Next Afghan Generation
Next Afghan Generation
Das Selbstvertrauen wiederaufbauen
Mustafa Arab kam im März 2021 mit 16 Jahren als unbegleiteter Minderjähriger aus Afghanistan nach Deutschland. Der junge Mann mit dem sympathischen Lächeln, der gerade seine kaufmännische Ausbildung abschließt, war als minderjähriger zwei Jahre auf der Flucht über den Iran, die Türkei und den Balkan. In Stuttgart angekommen, fehlte ihm schnell der Austausch mit anderen Afghan*innen und vor allem das afghanische Essen. In der Moschee Afghanen zu treffen, reichte ihm nicht. Er wollte seine Kultur auch leben.
Den entscheidenden Impuls gab schließlich das Legal Café in Bad Cannstatt – eine offene Initiative aus Aktivist*innen und Betroffenen, die zu Themen wie Migration, Flucht und Rassismus berät. Dort fand Mustafa Mitstreiter*innen, mit denen er die Initiative Next Afghan Generation gründete. Seit Juni 2025 existiert die Initiative offiziell.

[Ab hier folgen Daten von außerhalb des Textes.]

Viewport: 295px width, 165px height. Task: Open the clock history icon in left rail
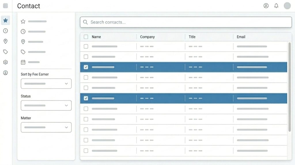point(5,31)
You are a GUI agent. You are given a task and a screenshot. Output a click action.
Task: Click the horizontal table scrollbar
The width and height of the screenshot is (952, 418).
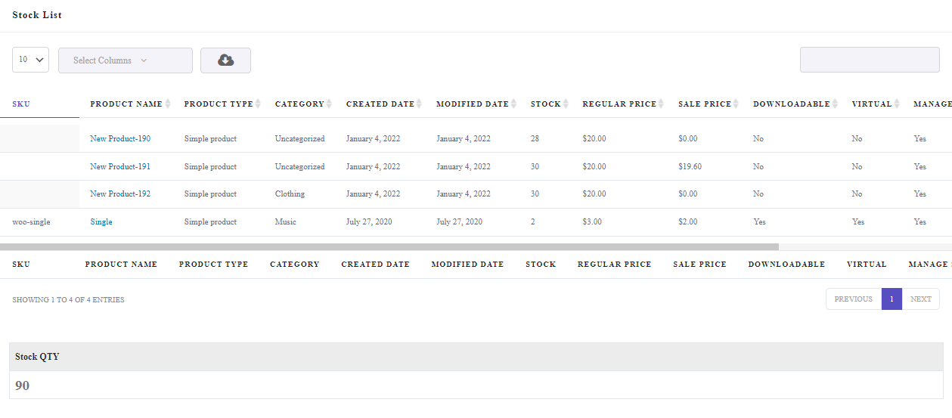point(389,246)
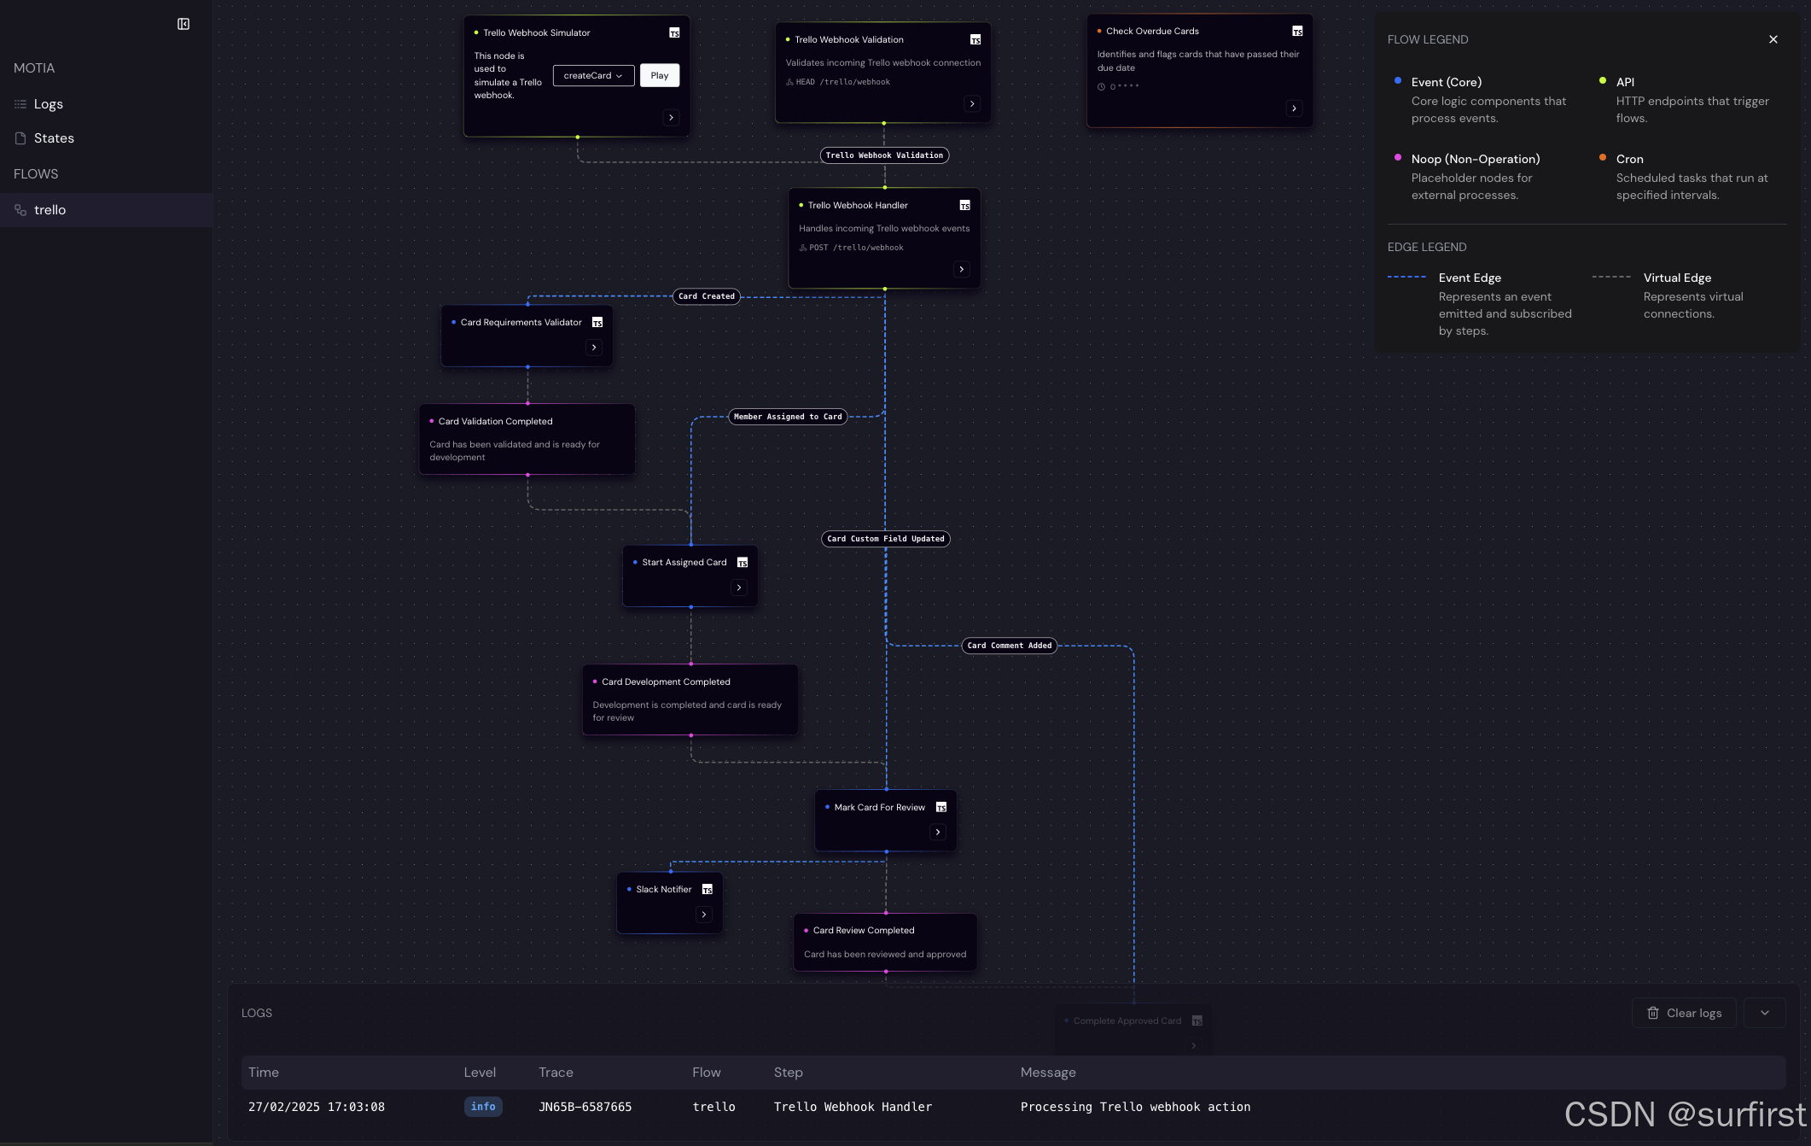This screenshot has width=1811, height=1146.
Task: Close the Flow Legend panel
Action: tap(1773, 39)
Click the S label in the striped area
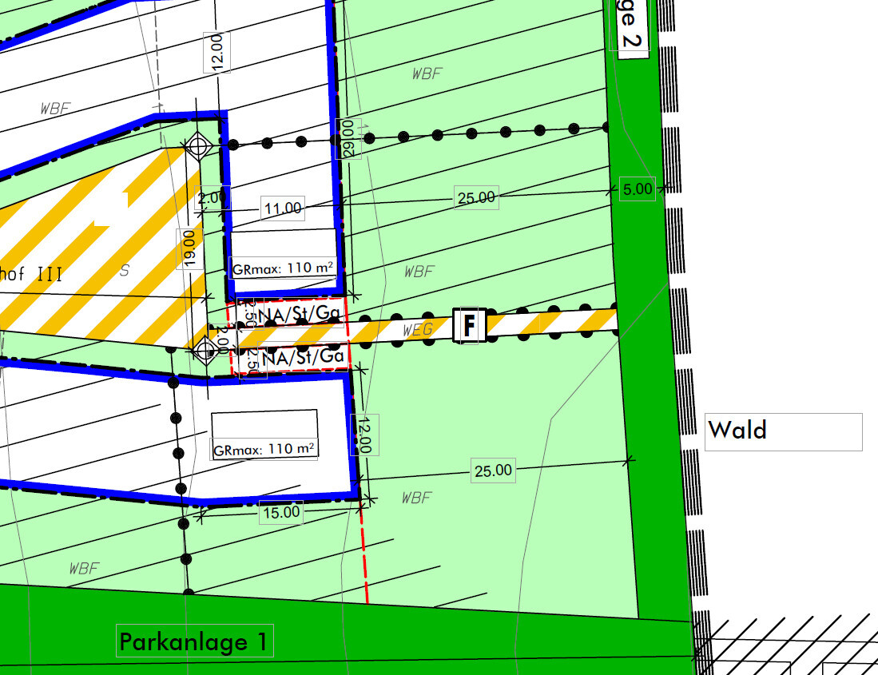The width and height of the screenshot is (878, 675). pyautogui.click(x=124, y=270)
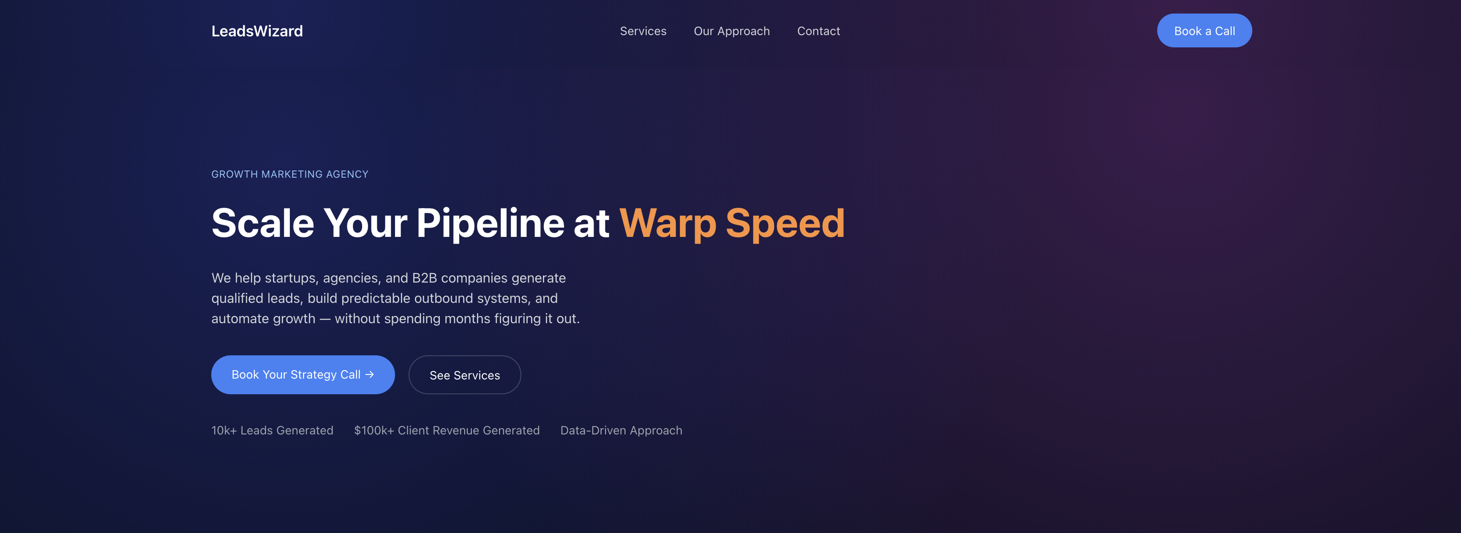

Mustafa leitet sie gemeinsam mit vier weiteren Personen und organisiert Veranstaltungen, die unter anderem von der Stadt Stuttgart und dem Ministerium für Soziales, Gesundheit und Integration des Landes Baden-Württemberg gefördert wurden.
Monatliche Treffen in Afghanistans verschiedenen Sprachen
Die Gruppe vereint hauptsächlich junge Männer zwischen 16 und 27 Jahren aus verschiedenen ethnischen Gemeinschaften Afghanistans. Afghanistan hat mehr als 30 ethnische Gruppen, verbindende Sprachen sind meist Dari/Farsi oder Paschtu. Durchschnittlich kommen 50 Menschen zu den monatlichen Treffen. Es wird gespielt, gekocht, gefeiert und sich ausgetauscht, etwa zu Anlässen wie Nouruz, dem Zucker- und Opferfest. Mustafa würde gerne mehr organisieren, doch alle im Team stecken in Ausbildungen, manche arbeiten parallel und die Zeit bleibt knapp.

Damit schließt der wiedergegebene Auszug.